Gasset no estaba por el gremialismo ni por la dictadura de la objetividad aséptica. Si alguno de sus colaboradores firmaba alguna crónica con la que no estaba de acuerdo aprovechaba su condición de presentador para desacreditar al amigo y cagarse en los gustos ajenos. Con toda naturalidad, pero sacando galones y dejando claro algo tan mal visto como la propia opinión.
Aquél francotirador pausado se sabía una molestia en la televisión pública. Un engorro indecoroso, un bufón rebelde al que caricaturizaban para no tener que reírle las gracias. Pero disfrutó intensamente de su espejismo de libertad y marcó el camino a una generación falta de guías espirituales whitmanianos, de patriarcas sin voluntad de poder ni benevolencia castrante.
Imaginábamos a Gasset en nuestras tertulias. Era de los que ya no hablan de la Revolución, perdido en sus ensoñaciones. En un rincón, callado, haciendo ver que escuchaba. Rumiando para sus adentros entre quinto de cerveza y zurito, dependiendo de dónde te lo encontrases. Pensando para sus adentros en lo ridículo de cualquier intento de sistematización, cualquier discusión en la que tenga parte la dichosa estética. Levantando con parsimonia el brazo y pidiendo otra de lo mismo, consultando el reloj disimuladamente, encogiéndose de hombros y brindando por algún imbécil que salía en esa televisión de los bares, la que se mira sin ver.

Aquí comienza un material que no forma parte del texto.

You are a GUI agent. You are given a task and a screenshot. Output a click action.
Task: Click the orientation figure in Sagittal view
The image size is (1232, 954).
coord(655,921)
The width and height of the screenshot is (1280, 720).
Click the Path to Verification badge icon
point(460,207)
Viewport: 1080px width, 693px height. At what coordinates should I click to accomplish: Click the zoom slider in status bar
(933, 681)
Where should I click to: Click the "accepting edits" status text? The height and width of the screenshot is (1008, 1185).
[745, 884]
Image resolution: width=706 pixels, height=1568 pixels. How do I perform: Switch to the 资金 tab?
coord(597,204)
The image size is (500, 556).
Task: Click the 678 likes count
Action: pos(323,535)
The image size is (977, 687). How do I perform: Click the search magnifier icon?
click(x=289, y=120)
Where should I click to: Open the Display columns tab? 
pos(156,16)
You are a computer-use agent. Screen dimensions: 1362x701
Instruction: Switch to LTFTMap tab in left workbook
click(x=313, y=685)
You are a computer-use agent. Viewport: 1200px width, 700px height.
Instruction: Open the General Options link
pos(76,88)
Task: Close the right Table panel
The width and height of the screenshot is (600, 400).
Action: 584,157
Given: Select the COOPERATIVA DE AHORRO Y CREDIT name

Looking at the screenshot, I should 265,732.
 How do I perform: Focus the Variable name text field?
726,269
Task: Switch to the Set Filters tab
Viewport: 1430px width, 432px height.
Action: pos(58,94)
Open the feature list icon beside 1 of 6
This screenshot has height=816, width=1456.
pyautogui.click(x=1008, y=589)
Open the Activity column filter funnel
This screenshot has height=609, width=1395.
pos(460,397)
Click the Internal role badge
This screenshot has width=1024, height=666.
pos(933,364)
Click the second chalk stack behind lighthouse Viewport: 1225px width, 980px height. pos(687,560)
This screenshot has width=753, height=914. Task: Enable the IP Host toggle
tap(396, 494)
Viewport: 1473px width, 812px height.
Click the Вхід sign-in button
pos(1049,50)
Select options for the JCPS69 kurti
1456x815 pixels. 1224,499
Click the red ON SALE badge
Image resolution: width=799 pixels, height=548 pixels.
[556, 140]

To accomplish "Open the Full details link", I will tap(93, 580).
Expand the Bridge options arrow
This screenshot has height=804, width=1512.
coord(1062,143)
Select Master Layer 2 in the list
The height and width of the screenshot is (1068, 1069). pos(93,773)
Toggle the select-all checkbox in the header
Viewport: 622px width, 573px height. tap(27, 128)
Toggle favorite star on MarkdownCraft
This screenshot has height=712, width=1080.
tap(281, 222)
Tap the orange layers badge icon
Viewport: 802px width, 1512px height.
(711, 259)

La muerte, mediocridad niveladora, le parecerá un disgusto sobrevalorado, otro chiste privado de Aquél que siempre calla. Se buscará el brazo inerte con la mano opuesta, copiando el gesto de otro que homenajeaba poses ajenas. Y os recordará desde el umbral, a todas las víctimas de la maldición de los Lumière, que la vida se os escapa mientras otros os siguen engatusando con sus ficciones de a tanto el kilo.
Maldición la suya, maldición la nuestra.